Abstract IL-10+ regulatory B cells (Bregs) are increasingly recognized as critical for maintaining immune tolerance, and alterations in Breg numbers can have detrimental effects in inflammatory diseases, infection, and cancer. Bregs are found among most B cell subsets and act primarily by producing the immunosuppressive cytokine IL-10. Despite their importance, the signals that control Breg differentiation are not well defined. Here, we demonstrate that mice incapable of secreting IgM (sIgM−/−) have significantly increased IL-10+ Bregs in lymphoid organs compared to wildtype mice. These IL-10 producing Bregs are polyclonal and increased among all major B cell subsets: B-1, follicular B, marginal zone B, T2-marginal zone precursors, and transitional B cells.

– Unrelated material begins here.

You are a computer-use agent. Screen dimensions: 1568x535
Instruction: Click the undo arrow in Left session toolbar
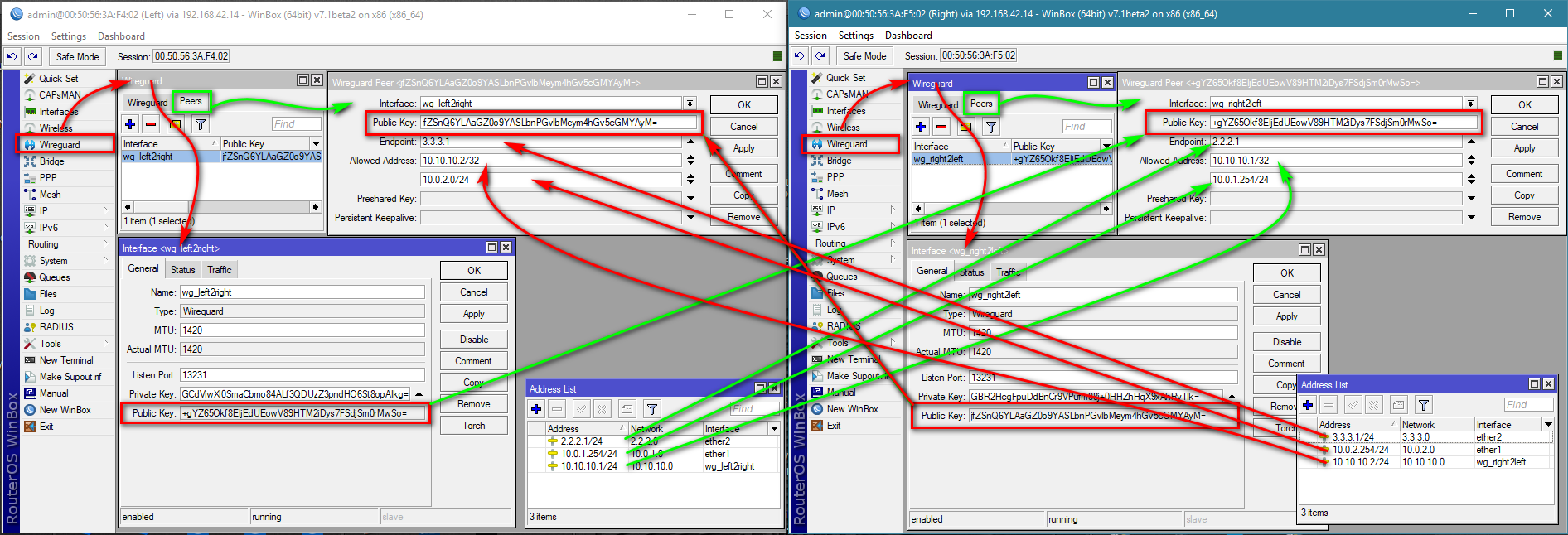[x=12, y=56]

SIgM−/− B cells that develop in the presence of circulating IgM express IL-10 similar to that of WT B cells within the same mouse indicating that the expansions in IL-10+ B cell populations are not due to B cell-intrinsic effects based on the inability to secrete IgM. Mice that lack B cell-expressed high-affinity IgM receptor (FcμR) mirrored the IL-10 phenotype in their B-1 and MZ, but not follicular B cells, suggesting that secreted IgM can act as a negative regulator of IL-10 expression in B cell subsets via binding to surface-expressed FcμR, and potentially other IgM binding receptors. Our data indicate that IgM binding receptors control IL-10 competence in some B cell subsets thereby revealing potential novel avenues for altering Breg induction in disease settings. Funding: T32AI134646, R01AR067751, R01AI127389.